Diskussion: Berufliche Überlastung ist nicht die Ursache für eine ungenügende Nutzung der (meist zeit- und energiesparenden) Funktionen von Axisanté 5. Vielmehr nutzt Axisanté 5 besser, wer es länger benutzt, also mit dem Programm „vertrauter“ ist – oder wer bessere allgemeine Computerkenntnisse hat bzw. einen „Persönlichkeitstyp“ hat, der zu einer besseren Computernutzung prädisponiert und sich auch in der größeren Orientierung an Leitlinien zeigt und vielleicht mit den Adjektiven „systematisch“ und „gewissenhaft“ charakterisiert werden kann. Umso mehr, als es keine Korrelation zwischen der Verwendung der Leitlinien und dem Lebensalter oder den allgemeinen Computerkenntnissen gibt. Damit rechtfertigen die Ergebnisse dieser Studie die Investition in eine bessere Schulung der Anwender von Axisanté 5. Und verlangen sie eigentlich auch – nur 11% geben trotz langjähriger Nutzung an, ihr Programm „gut“ zu kennen, entsprechend insuffizient ist die Verwendung von Axisanté 5. Es findet in der Tat bei Erwerb des Programmes nur eine minimale Einweisung statt, und dann überlässt man Arzt und Programm ihrem Schicksal. Ältere Ärzte sind nicht inkompetenter bezüglich Computerverwendung als jüngere – Computer sind schließlich seit fast 30 Jahren Teil unseres Alltags geworden und auch wer heute im 6. Lebensjahrzehnt steht, ist seit spätestens seiner Studentenzeit mit ihnen konfrontiert. Dass es zudem keine Korrelation zwischen der Häufigkeit der Erstellung von Musterrezepten und Musterdosierungen und den allgemeinen Computerkenntnissen, aber mit einer längeren Nutzung (die per se einen Ausbildungseffekt hat) gibt, ist ein weiteres Argument, eine spezifische Schulung in der Bedienung von Axisanté zu rechtfertigen.

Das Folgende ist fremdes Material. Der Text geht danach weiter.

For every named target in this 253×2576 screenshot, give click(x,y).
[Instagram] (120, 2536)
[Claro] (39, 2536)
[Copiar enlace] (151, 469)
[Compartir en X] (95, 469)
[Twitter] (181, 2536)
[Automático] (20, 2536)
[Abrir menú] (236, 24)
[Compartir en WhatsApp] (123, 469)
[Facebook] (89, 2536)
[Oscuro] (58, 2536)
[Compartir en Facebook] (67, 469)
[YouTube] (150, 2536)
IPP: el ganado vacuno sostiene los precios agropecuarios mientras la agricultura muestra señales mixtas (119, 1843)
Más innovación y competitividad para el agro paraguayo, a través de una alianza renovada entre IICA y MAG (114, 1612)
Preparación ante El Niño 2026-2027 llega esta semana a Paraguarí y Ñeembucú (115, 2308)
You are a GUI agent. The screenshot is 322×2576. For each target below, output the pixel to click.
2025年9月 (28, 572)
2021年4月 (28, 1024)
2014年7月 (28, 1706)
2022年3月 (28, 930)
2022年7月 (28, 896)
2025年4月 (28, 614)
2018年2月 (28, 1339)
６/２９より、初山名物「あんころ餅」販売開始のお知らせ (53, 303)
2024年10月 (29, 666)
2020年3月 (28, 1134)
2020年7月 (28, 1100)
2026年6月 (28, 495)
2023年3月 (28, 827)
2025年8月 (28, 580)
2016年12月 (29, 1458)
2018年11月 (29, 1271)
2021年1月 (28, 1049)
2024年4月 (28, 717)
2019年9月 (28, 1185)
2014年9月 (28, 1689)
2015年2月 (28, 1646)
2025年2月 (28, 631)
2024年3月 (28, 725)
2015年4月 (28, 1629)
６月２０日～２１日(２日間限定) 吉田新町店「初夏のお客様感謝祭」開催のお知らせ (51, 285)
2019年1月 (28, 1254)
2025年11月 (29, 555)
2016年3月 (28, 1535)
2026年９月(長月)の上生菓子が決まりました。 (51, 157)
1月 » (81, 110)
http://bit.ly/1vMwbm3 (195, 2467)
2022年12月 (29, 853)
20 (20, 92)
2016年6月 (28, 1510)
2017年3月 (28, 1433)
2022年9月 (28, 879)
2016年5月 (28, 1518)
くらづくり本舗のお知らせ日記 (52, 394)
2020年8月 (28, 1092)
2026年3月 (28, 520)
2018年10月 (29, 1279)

Bedauerlich ist, dass selbst die wenigen Funktionen, die ein Praxisprogramm wie Axisanté zur aktiven Unterstützung von Diagnose und Therapie überhaupt vorhält, nicht genutzt werden. Deutsche wie französische Computerprogramme für Arztpraxen sind in erster Linie konzipiert zur Übernahme von Verwaltungsaufgaben: Bereitstellung einer elektronischen Patientenakte und Abrechnung mit den Kassen, meist auch Terminplanung und Buchführung. Die automatische Anzeige von Kontraindikationen in Abhängigkeit von Allergien und Vorerkrankungen des Patienten sowie die Möglichkeit, Musterdosierungen und Musterrezepte zu erstellen ist ein erster schüchterner Ansatz zu einer echten Diagnose- und Therapieassistenzfunktion, die Ärztinnen und Ärzten Arbeit abnehmen und dem Patienten eine bessere Versorgung geben könnte. Beispielsweise, um nur eine vergleichsweise rasch und einfach zu realisierende Assistenzfunktion zu nennen, indem das Programm in Abhängigkeit von Variablen wie zunächst Alter, Geschlecht und Body Mass Index auf Anfrage für den Patienten spezifische Vorschläge zur Früherkennung von Krankheiten wie Arthrose oder Diabetes machen könnte1. Der Nutzen solcher Funktionen ist offenbar, und das zentrale Hindernis scheint bei der in der Tat völlig fehlenden Schulung der Ärzteschaft in der Nutzung von Computern zu liegen und damit sowohl grundsätzlich wie technisch einfach behebbar zu sein.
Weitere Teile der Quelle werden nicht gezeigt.